- Items listed in a dataset
====================

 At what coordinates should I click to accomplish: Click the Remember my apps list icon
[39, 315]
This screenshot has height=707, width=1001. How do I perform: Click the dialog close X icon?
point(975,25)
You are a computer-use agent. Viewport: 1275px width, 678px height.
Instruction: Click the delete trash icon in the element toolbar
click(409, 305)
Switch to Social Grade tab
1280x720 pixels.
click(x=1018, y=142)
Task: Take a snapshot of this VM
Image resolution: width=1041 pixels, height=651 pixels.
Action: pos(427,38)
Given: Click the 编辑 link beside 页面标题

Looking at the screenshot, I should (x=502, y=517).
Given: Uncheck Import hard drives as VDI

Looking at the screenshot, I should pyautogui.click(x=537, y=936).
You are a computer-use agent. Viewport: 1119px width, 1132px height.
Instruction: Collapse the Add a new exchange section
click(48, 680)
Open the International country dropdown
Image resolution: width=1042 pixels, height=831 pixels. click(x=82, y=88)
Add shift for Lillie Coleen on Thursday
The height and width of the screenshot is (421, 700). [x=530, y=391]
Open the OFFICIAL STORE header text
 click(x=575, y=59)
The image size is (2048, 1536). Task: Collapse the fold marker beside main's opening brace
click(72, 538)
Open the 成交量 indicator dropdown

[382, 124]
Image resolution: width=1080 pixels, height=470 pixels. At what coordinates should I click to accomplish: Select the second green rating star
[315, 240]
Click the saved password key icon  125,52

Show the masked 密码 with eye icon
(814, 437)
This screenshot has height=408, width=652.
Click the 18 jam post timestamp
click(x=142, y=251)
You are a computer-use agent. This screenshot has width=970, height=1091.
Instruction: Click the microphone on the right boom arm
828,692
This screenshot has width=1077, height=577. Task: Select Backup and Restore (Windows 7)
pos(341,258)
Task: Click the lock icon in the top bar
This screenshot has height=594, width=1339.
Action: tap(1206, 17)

====================

- Required work
When the word "computer" shows up in a line of the entries, pull that line out.

- Exercise solution
You are a computer-use agent. Viewport: 1275px width, 678px height.
You are a computer-use agent. Viewport: 1119px width, 1132px height.
You are a computer-use agent. This screenshot has width=970, height=1091.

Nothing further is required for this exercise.